Movie inspires Marshall grad Nolte to pen 'College Football's Greatest Comeback'By Rodney Manley
TELEGRAPH STAFF WRITER
Rick Nolte figured it was only a matter of time before Hollywood brought Marshall University football to the big screen.
"We Are Marshall," scheduled to hit theaters in December, revisits the aftermath of the devastating 1970 plane crash that killed 75 players, coaches and fans. The film stars Matthew McConaughey as the coach trying to restart the team.
"Everyone who knew that story felt it was worthy of theatrical treatment," said Nolte, a Marshall graduate and sports editor at The Telegraph.
Nolte, 51, has co-authored two books on Marshall football. A third, "The Marshall Story: College Football's Greatest Comeback," is on its way and will be released weeks before the film.
"You've got a movie that tells a major part of the program to pique some interest, but it only deals with one segment of the program that includes so much more," Nolte said. "There's a lot more to Marshall football than the plane crash and coming back to win a couple of football games."
The book, which went to press last week, focuses not only on the tragedy but also on the triumph that eventually followed. Marshall rebounded from scandal and then the crash to become one of the winningest college football teams of the 1990s.
"The book tells the rest of the story, the whole story," said Henry Beers, CEO of Indigo Publishing in Macon, the book's publisher.
"There's a lot of humanity in it," Beers said. "There are some chapters that are very emotional when you realize the scope of what happened."
The book is expected to hit stores nationwide in early November. Beers said the potential tie-in with the movie helped sell Indigo on the book.
"We look at every project that comes in the door based on marketing," he said. "It was just a no-brainer. You don't get to do a whole lot of books that have movie interest nationwide."
The latest book combines parts of the first two with new material that spans Marshall's 1992 championship season to the present. That new era includes some familiar faces and names, such as former Marshall and University of Georgia head coach Jim Donnan and NFL stars Randy Moss, Byron Leftwich and Chad Pennington.
"It had a lot of good elements - it just needed to be packaged," Beers said of the project.
Indigo is perhaps best-known for its "showcase" photography books, but this is not its first venture into sports books. The company also published "It Can Be Done: The Billy Henderson Story" and "The Pride of the Panthers"

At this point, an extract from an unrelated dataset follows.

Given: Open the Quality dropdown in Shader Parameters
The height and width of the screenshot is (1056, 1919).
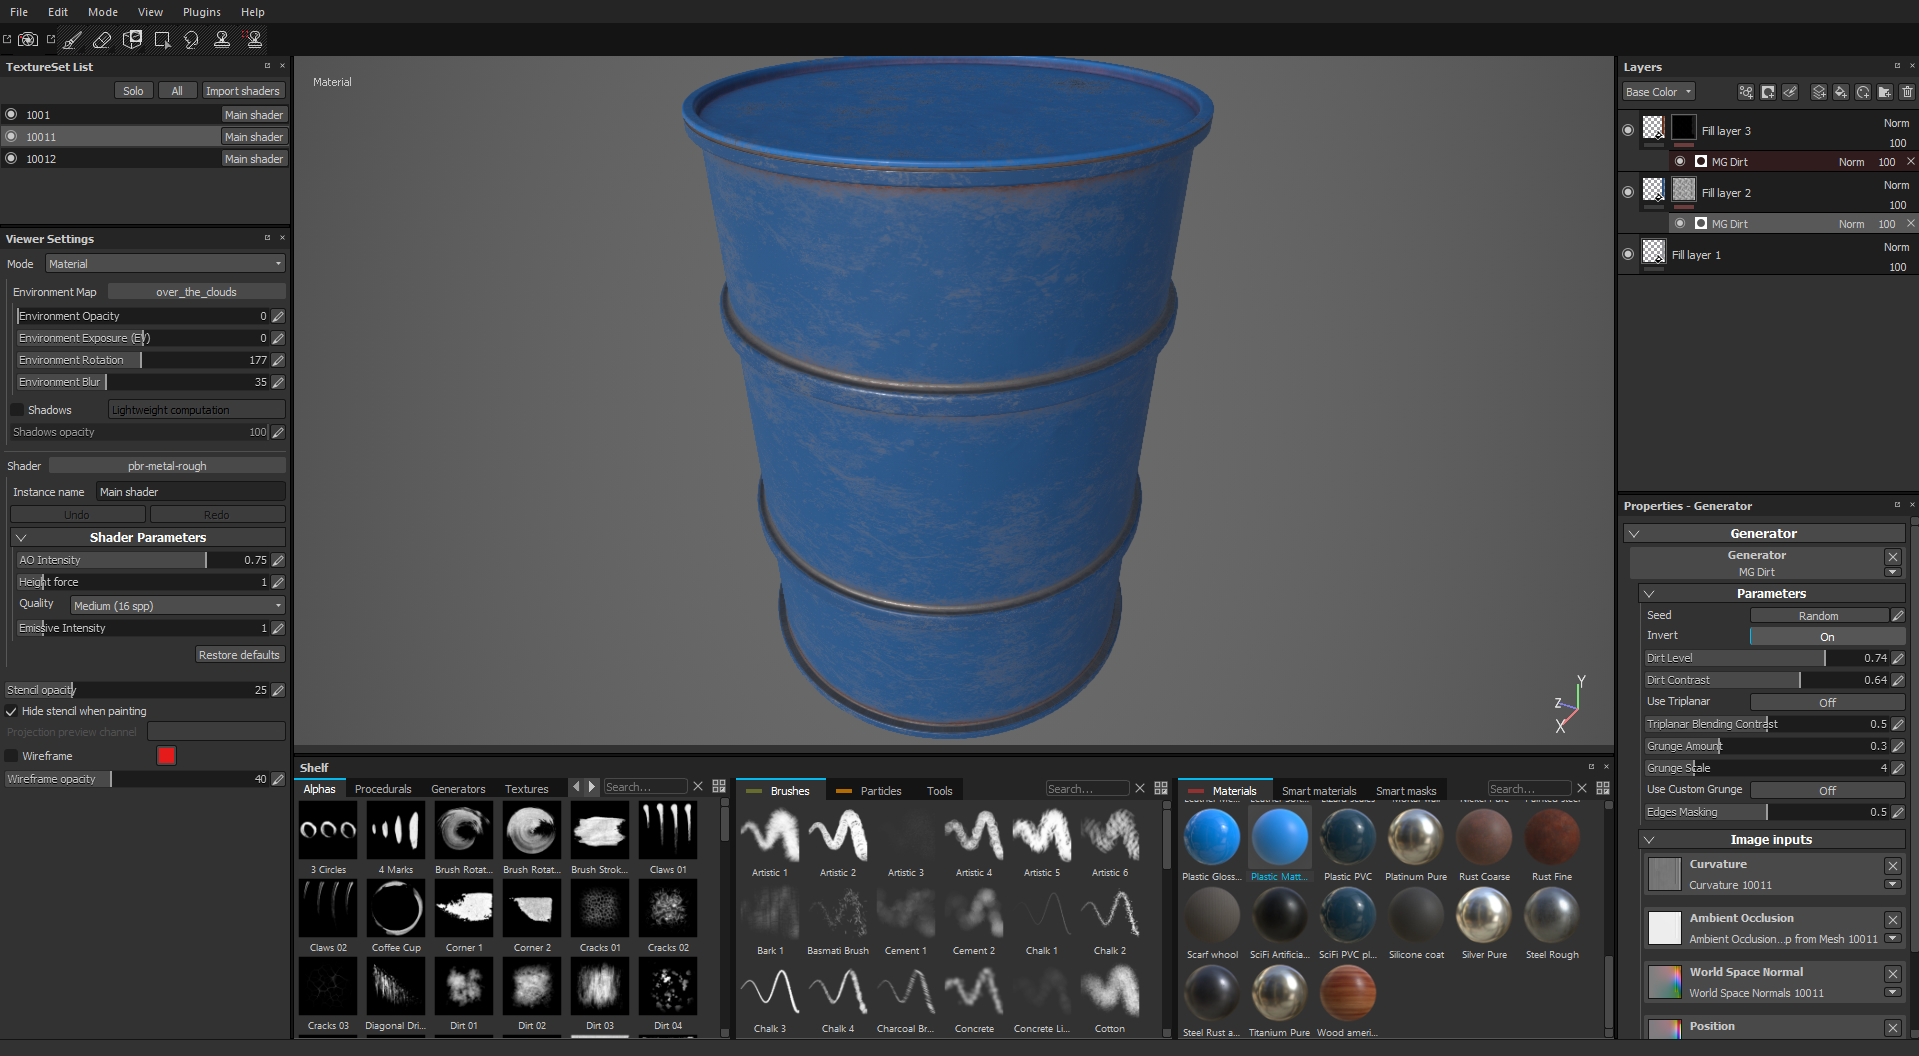Looking at the screenshot, I should point(177,605).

"The difference here is (this is) more of a coffee-table-style book, and that's our specialty," Beers said.
Nolte said news of the movie inspired him and co-authors Mickey Johnson, Dave Wellman and Tim Stephens to reunite. All four are natives of the Huntington, W.Va., area - where the university is located - and either graduated from or attended Marshall.
"I don't know that we would have done another book without something of the magnitude of that movie," Nolte said. "Once we found out what the movie would entail, we just felt it was a natural that some people are going to want to know more."
For example, he said, following the plane crash in 1970, Marshall went 13 years before having a winning season.
"Once they did, it was 20 years before they had a losing one."
Sounds like the kind of stuff movies - and books - are made of.